--- Source ---
The campaign didn’t really take off until mid-February this year, when the Southern Idaho Home and Garden Show opened in the Magic Valley’s biggest city, Twin Falls. Vendors hawked shiny new rototillers, fancy windows, and other home-improvement products in a crowded dirt-floor rodeo stadium. Next to a booth selling vinyl fences, Carl Nellis, a 66-year-old retiree with a son on military duty in Afghanistan, ran a display for a fledgling group called Citizens for Resource Protection.
It was nothing flashy, just a few colored balloons hovering over a hand-painted sign that said, "Smog Free Idaho," and a picture of a coal-fired power plant with a red slash across it. "I went low-tech," Nellis says, "to promote the David versus Goliath image."
During the three days of the home and garden show, Nellis and a few other volunteers urged people to sign a petition against the coal plant. The response far surpassed their expectations: Magic Valley residents clogged the aisles around the display, and by the show’s end, more than 2,000 had signed the petition. Within a few weeks, more than 8,000 people had signed it.
A tour of Twin Falls, nine miles south of the Sempra site, reveals some of what the company ran into: The small, attractive city prospers through a blend of the Old West and the New. It has a big french-fry plant, a sugar-beet plant, the College of Southern Idaho campus, a new Dell computer service center, shopping centers and hiking trails. New subdivisions along the Snake River Canyon’s rims offer breathtaking views.
Out in the countryside, milking machines pump the udders of 300,000 cows; a Scottish cheese company has recently opened three plants. Springs gush from the canyon walls along the river, feeding the nation’s biggest collection of trout farms. Retirees snap up small acreages and homes for $300,000 or more.
There’s still that Western sense of open space and opportunity. But the locals have learned that their natural resources have limits. Neighbors have battled each other over water shortages, for example, and over ammonia and nitrate pollution from some of the dairy industry’s bad actors.
The prospect of Sempra’s coal plant, with its 650-foot-tall smokestack and piles of coal and waste ash, was just too much. No fewer than five grassroots groups sprang up to oppose it. Their members included local Republican politicians, real estate agents, dairymen and trout farmers, along with most of the local doctors, and two former coal-plant managers who had retired to the valley.
The opponents found plenty of ammo. Sempra, reminiscent of Enron, had recently agreed to pay hundreds of millions of dollars to settle charges that it manipulated the energy market in California. Pollution from its Idaho plant, including a potpourri of heavy metals, would have drifted across southern Idaho as far away as Yellowstone National Park. Rainfall could have washed the pollution into the Eastern Snake River Plain Aquifer, the water supply for the Magic Valley’s businesses and homes (HCN, 6/13/05: Idaho gets smart about water). And the valley already has water problems: Some of its supply is tainted by naturally occurring arsenic. Children and pregnant women have been advised not to eat the fish in local reservoirs, because of mercury pollution believed to drift in from Nevada gold mines (HCN, 8/8/05: The Great Salt Lake's dirty little secret).
--- Recorded data ---
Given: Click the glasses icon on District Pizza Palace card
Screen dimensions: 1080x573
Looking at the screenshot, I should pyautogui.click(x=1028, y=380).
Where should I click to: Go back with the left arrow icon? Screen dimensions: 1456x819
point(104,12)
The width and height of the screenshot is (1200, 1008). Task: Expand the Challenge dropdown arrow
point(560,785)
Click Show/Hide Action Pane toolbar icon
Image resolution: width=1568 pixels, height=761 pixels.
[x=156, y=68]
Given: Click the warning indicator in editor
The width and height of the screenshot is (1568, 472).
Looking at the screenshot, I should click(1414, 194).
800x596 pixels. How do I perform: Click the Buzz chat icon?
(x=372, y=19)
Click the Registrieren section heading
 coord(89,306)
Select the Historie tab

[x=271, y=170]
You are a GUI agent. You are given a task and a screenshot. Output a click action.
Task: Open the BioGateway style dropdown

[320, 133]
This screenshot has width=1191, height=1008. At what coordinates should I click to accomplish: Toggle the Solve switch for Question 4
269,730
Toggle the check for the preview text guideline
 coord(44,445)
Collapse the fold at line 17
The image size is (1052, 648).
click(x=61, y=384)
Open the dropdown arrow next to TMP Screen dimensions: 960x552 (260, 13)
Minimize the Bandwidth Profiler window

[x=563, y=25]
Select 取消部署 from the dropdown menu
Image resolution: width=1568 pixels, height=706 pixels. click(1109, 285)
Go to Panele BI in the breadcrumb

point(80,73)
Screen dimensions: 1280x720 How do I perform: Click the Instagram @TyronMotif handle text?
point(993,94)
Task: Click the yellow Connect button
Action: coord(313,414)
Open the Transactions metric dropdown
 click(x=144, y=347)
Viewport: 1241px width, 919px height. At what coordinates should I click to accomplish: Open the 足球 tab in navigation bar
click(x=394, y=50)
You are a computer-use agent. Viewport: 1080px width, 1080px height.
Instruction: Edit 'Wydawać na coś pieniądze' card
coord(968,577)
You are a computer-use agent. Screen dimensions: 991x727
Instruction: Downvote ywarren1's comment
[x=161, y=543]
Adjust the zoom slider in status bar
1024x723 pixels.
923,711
---
■ Task instructions
a) According to the passage on the Magic Valley coal plant, how many people had signed the petition by the end of the home and garden show?
b) Summarize the passage on the Magic Valley coal plant in two sentences.
c) From the passage on the Magic Valley coal plant, reproduce the text from "The opponents found" to "dirty little secret).".

■ Response list
a) More than 2,000 people had signed it.

b) The campaign against Sempra's proposed coal plant gained momentum at the Southern Idaho Home and Garden Show in Twin Falls, where volunteers gathered more than 2,000 petition signatures, and more than 8,000 within a few weeks. Five grassroots groups opposed the plant, citing Sempra's settlement over market manipulation in California, pollution that could spread across southern Idaho and contaminate the aquifer, and the valley's existing water and mercury problems.

c)
The opponents found plenty of ammo. Sempra, reminiscent of Enron, had recently agreed to pay hundreds of millions of dollars to settle charges that it manipulated the energy market in California. Pollution from its Idaho plant, including a potpourri of heavy metals, would have drifted across southern Idaho as far away as Yellowstone National Park. Rainfall could have washed the pollution into the Eastern Snake River Plain Aquifer, the water supply for the Magic Valley’s businesses and homes (HCN, 6/13/05: Idaho gets smart about water). And the valley already has water problems: Some of its supply is tainted by naturally occurring arsenic. Children and pregnant women have been advised not to eat the fish in local reservoirs, because of mercury pollution believed to drift in from Nevada gold mines (HCN, 8/8/05: The Great Salt Lake's dirty little secret).